In Sacramento we saw the Capitol building and R and T took a selfie and sent it to a mutual ex who is a professional dominatrix. At one point she used to be T’s sexcam show partner.
She texted back: “:)”
When we came back to San Francisco, R was telling me a story about a girl he’d started seeing recently. It was nearly midnight and I’d plugged an electric kettle into an overflowing power strip in a part of the apartment with electricity and made some hot chocolate and we sat by the fireplace in the living room and tried to stay warm.
“She asked me, ‘What’s your favorite porn site?’ And I said, no, you write down yours on a piece of paper and then I’ll do the same, and when we swapped, it turned out we’d both written down the same one.”
“One night, we’re having sex and she says, ‘I think you’re bleeding.’ And I turn on the lights and I realize I’ve got a nosebleed and it’s bad. There’s blood everywhere. On the walls, pooled in the sheets. It’s in her hair, all over her face, her tits” — as he’s describing what I can only picture as a murder scene I realize he’s titillated. “We both came harder than we ever had before. She has this framed poster of the Black Dahlia on her wall and some blood got on that and she just never cleaned it off and when I come over it’s still there.”
“But you know,” he went on, “There is one girl…. I’ve known her a long time. She’s the sister of my best friend growing up. I’ve been in love with her my whole life. She’s not even super tall or anything. But she’s just got this look about her, you know? I’d ask her to marry me tomorrow if I thought that she would say yes. But I know she won’t. We still hook up sometimes when we see each other. But she’s, you know, dating some other guy, and she’s in LA…”

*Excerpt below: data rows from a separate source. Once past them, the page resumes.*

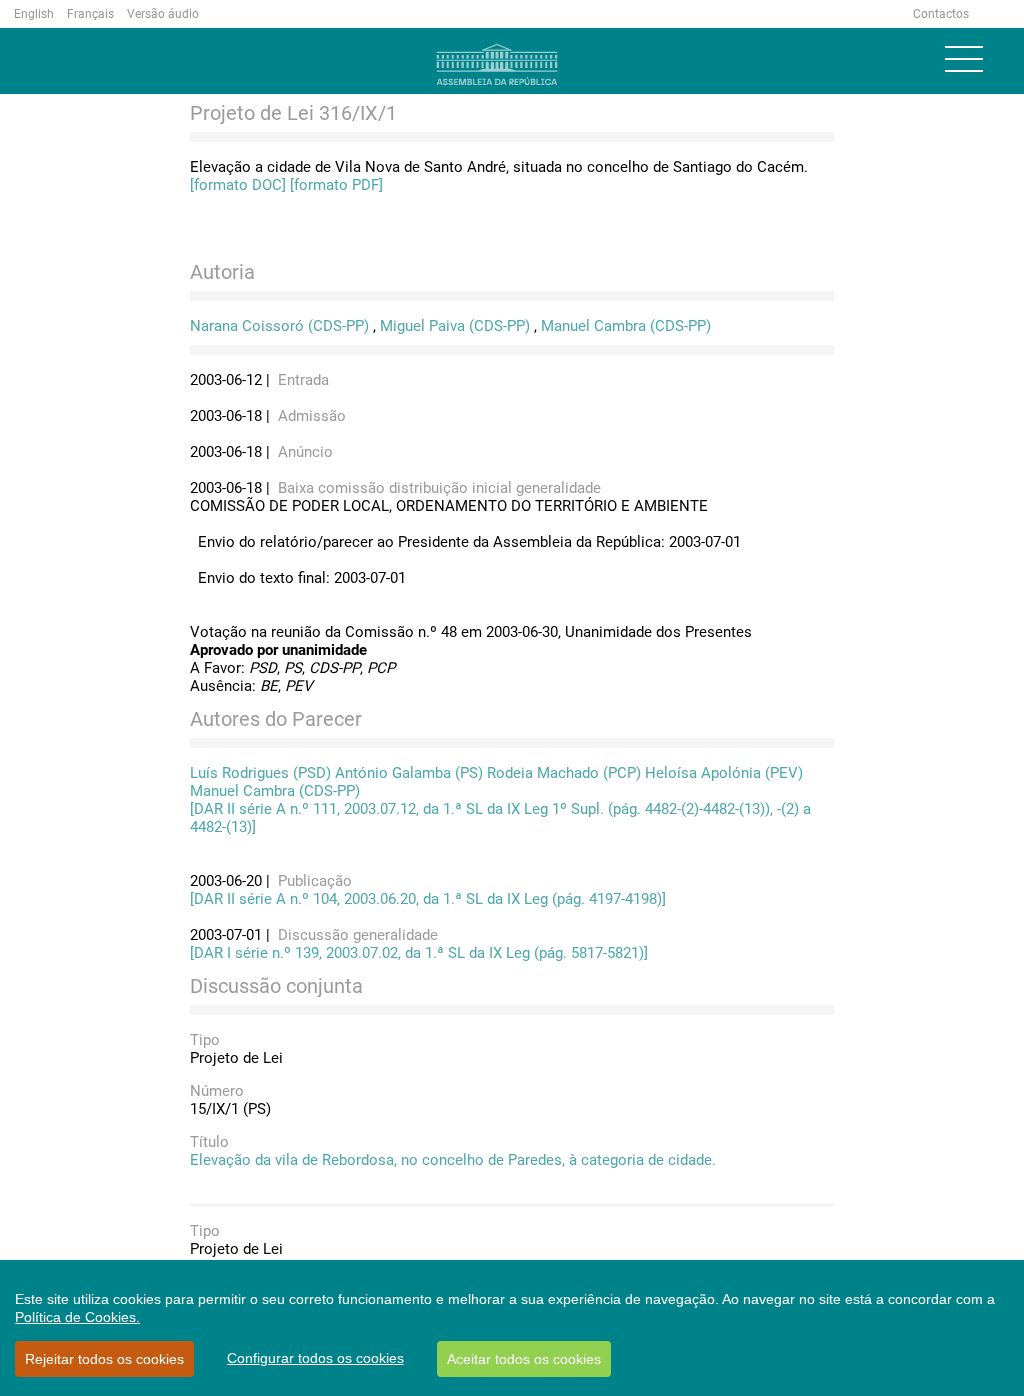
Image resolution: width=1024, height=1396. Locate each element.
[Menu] (964, 59)
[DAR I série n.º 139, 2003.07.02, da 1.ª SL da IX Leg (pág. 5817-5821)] (419, 953)
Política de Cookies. (77, 1317)
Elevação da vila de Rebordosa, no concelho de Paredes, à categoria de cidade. (453, 1160)
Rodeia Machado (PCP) (564, 773)
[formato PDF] (336, 185)
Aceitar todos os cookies (524, 1359)
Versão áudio (163, 14)
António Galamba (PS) (409, 773)
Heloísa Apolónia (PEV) (724, 773)
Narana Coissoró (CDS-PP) (279, 326)
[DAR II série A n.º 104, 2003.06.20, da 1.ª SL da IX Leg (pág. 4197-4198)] (428, 899)
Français (90, 14)
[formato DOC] (238, 185)
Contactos (941, 14)
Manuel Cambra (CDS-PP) (626, 326)
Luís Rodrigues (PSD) (260, 773)
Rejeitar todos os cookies (104, 1359)
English (34, 14)
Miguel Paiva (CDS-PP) (455, 326)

Then he got a text from one of the girls he was sleeping with and disappeared into that strange netherworld between the Lyft there and the Lyft back.
MONDAY EVENING: Mission Change.
.
On the flight back to LA I’m watching a Keeping Up With the Kardashians special about Bruce, pre-Caitlyn, Jenner, play silently on the iPad of the girl to my left. On my right, a woman is coordinating logistics for some kind of shoot tomorrow morning. “Get the releases for them,” she’s saying. “They’re in the second drawer. I have to go. We’re about to land.”
I guess this is what we do now. We talk on the phone on airplanes.
She is not using Skype.
San Francisco is like one of those ancient cities now — the kind that has an entirely new city built right on top of it. The people I knew in San Francisco as a teenager and in my 20s all moved out. And in their place, a new and different generation has moved in like fog, obscuring what was there before and transforming the analog into the Cloud. You have to abandon your memory, if you have it, of San Francisco the way it was, and approach it as a totally new American city that now exists on the map. A city with its own new set of social dynamics and value systems, peopled by systems nerds concerned with optimization scenarios not only for the products they create but, by extension, everything else: from dating to careers to transportation to dinner. This is their contribution to our culture (for better or worse).
As we descend into LAX I think about watching the hawks flying overhead on Sunday morning out at the yurt, as we stared up at the sky, looking up from the pool and being blinded by the sun. They circled us like prey as we ate poached eggs. Someone recited trivia about how hawks fly. They catch pockets of hot air, and glide. Predators don’t even flap their wings. They just rise.